Try removing the dependency on jetty-maven-plugin- this dependency adds the plugin to the WAR, which you don't want.
If you need to use any classes from Jetty itself, add a dependency for the specific version of Jetty (rather than the plugin) with a scope of provided.
It looks like it's pulling jetty 6 from somewhere. The exception you're seeing seems to be coming from the code that parses jetty-env.xml (org.mortbay.jetty.plus.webapp.EnvConfiguration). The XMLConfiguration class compares the class you declare on the Configure element with the actual class of what it gets from getWebAappContext().
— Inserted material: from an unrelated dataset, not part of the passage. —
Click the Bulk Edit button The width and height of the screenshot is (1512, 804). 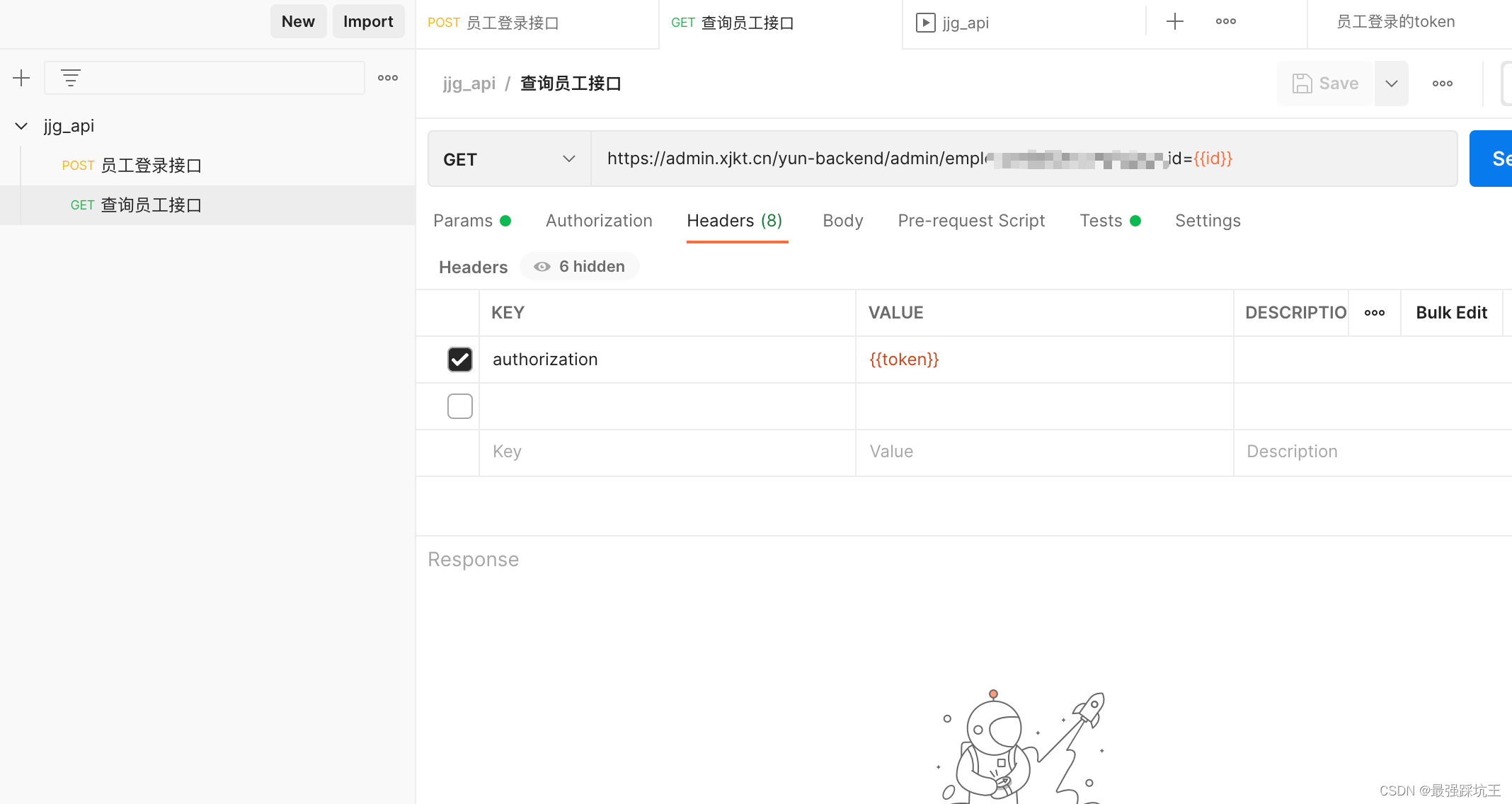tap(1451, 313)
The latter is instance of org.mortbay.jetty.plugin.JettyWebAppContext in your case and you expect it to be org.eclipse.jetty.webapp.WebAppContext (which would be the parent class for JettyWebAppContext had they both come from the same "namespace").
It's hard to tell where that would be happening from but maybe inspect your .m2 and confirm you have the proper binaries for your jetty dependencies? It has got to be running not the version you expect it to run.
UPDATE. Jetty does the following when it loads the classes defined in the configuration:
first load with Thread.currentThread().getContextClassLoader() and
loop through all getParent() until all options are exhausted.
if not successful, attempt to load with the class loader that loaded
jetty core classes (XmlConfiguration.class.getClassLoader())
looping through all the parents as well.
If still not successful, do a Class.forName()
Report ClassNotFoundException if not successful.
you can see it in the code of org.mortbay.util.Loader(http://grepcode.com is a great resource for a quick look under the hood)
It does load the class in your case, but apparently not with the right class loader.
I would now assume you have an extra jetty JAR somewhere on your classpath that interferes with the order of things.
Had a same issue caused by :
<useTestClasspath>true</useTestClasspath> (true instead of false)
That put a extra jetty jar in the classpath...
Including the dependency scope solved the error for me.
<scope>provided</scope>
In the pom.xml it looks like this,
<!-- JETTY DEPENDENCIES -->
<dependency>
<groupId>org.eclipse.jetty</groupId>
<artifactId>jetty-server</artifactId>
<version>${jetty.version}</version>
<scope>provided</scope>
</dependency>
<dependency>
<groupId>org.eclipse.jetty</groupId>
<artifactId>jetty-servlet</artifactId>
<version>${jetty.version}</version>
<scope>provided</scope>
</dependency>
<dependency>
<groupId>org.eclipse.jetty</groupId>
<artifactId>jetty-webapp</artifactId>
<version>${jetty.version}</version>
<scope>provided</scope>
</dependency>
<dependency>
<groupId>org.eclipse.jetty</groupId>
<artifactId>jetty-servlets</artifactId>
<version>${jetty.version}</version>
<scope>provided</scope>
</dependency>
in the jetty dependencies and the errors went off. And btw, the jetty version I'm using is 9.3.7.v20160115.
I had the same issue and fixed it but can't figure out why.
By changing
org.eclipse.jetty.webapp.WebAppContext
to
org.eclipse.jetty.maven.plugin.JettyWebAppContext
it started to work for some reason, can't figure out exactly why. Clearly maven plugin has something to do with it?